- **DIRECTIONS**: In the data, take the stretch from the line containing "Where should I" through the end of the data and write it out again with "screenshot" swapped for "screen capture", keeping everything else the same. Omit the pictures from your answer.

- **Data about locating elements on screens**:
** Start **

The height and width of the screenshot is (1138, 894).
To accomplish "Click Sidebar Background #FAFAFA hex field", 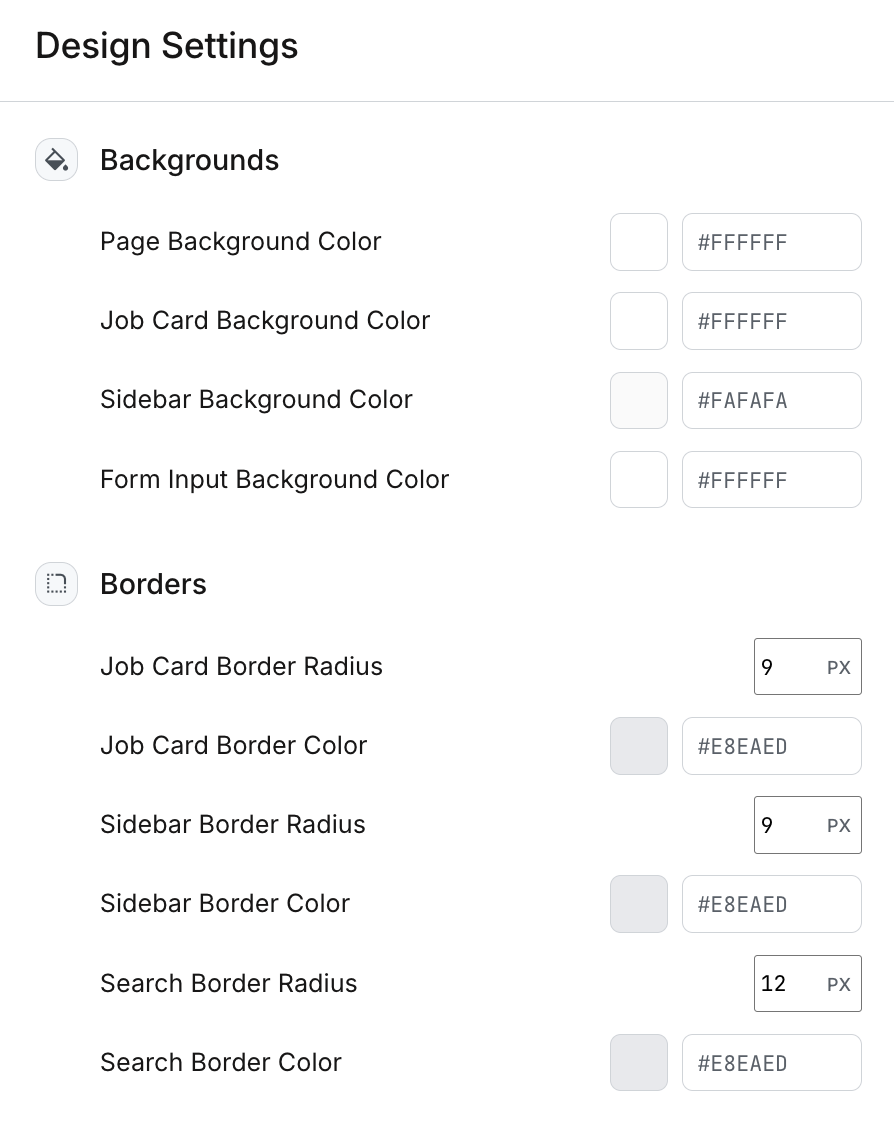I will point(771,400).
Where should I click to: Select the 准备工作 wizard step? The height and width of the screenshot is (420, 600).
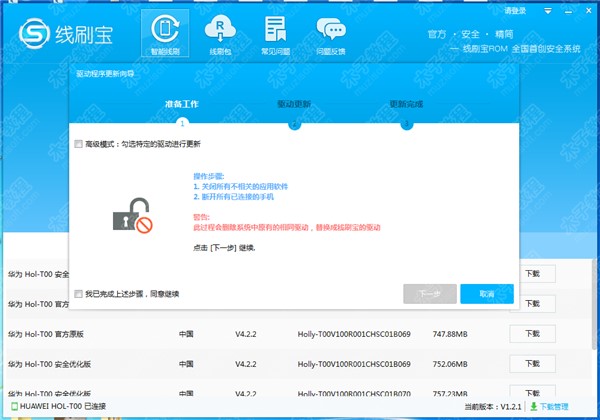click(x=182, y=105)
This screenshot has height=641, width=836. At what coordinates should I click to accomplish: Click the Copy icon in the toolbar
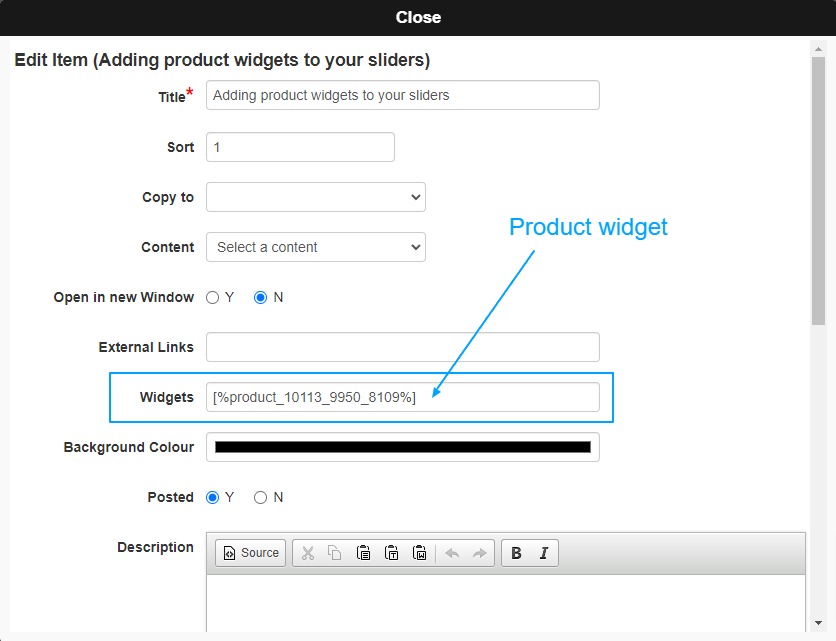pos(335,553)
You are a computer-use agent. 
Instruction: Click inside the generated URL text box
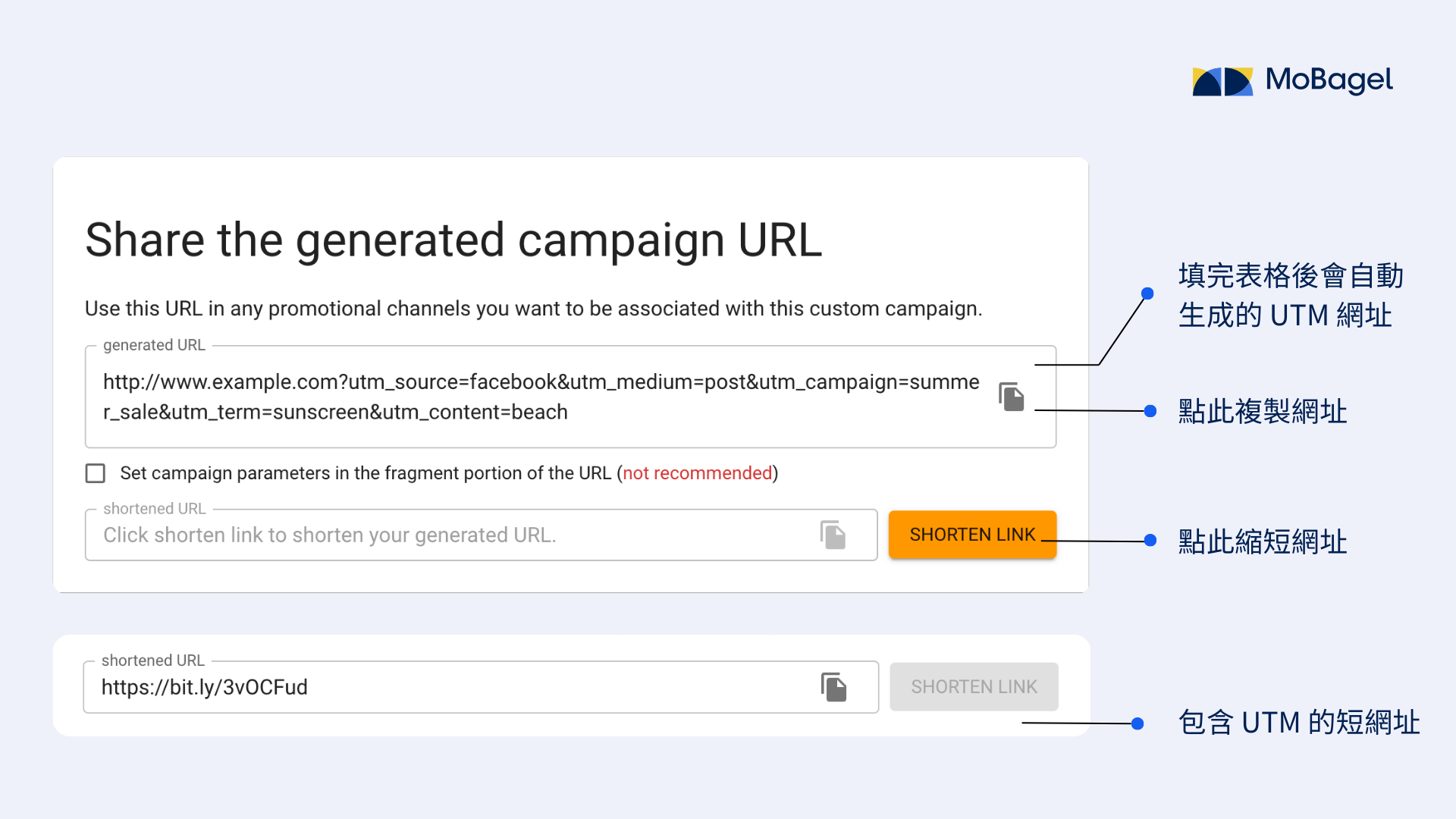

** End **

- **THE RESPONSE**:
Where should I click to: Select the 准备工作 wizard step? The height and width of the screen capture is (420, 600).
click(x=182, y=105)
This screen capture has height=641, width=836. At what coordinates should I click to accomplish: Click the Copy icon in the toolbar
pos(335,553)
You are a computer-use agent. 
Instruction: Click inside the generated URL text box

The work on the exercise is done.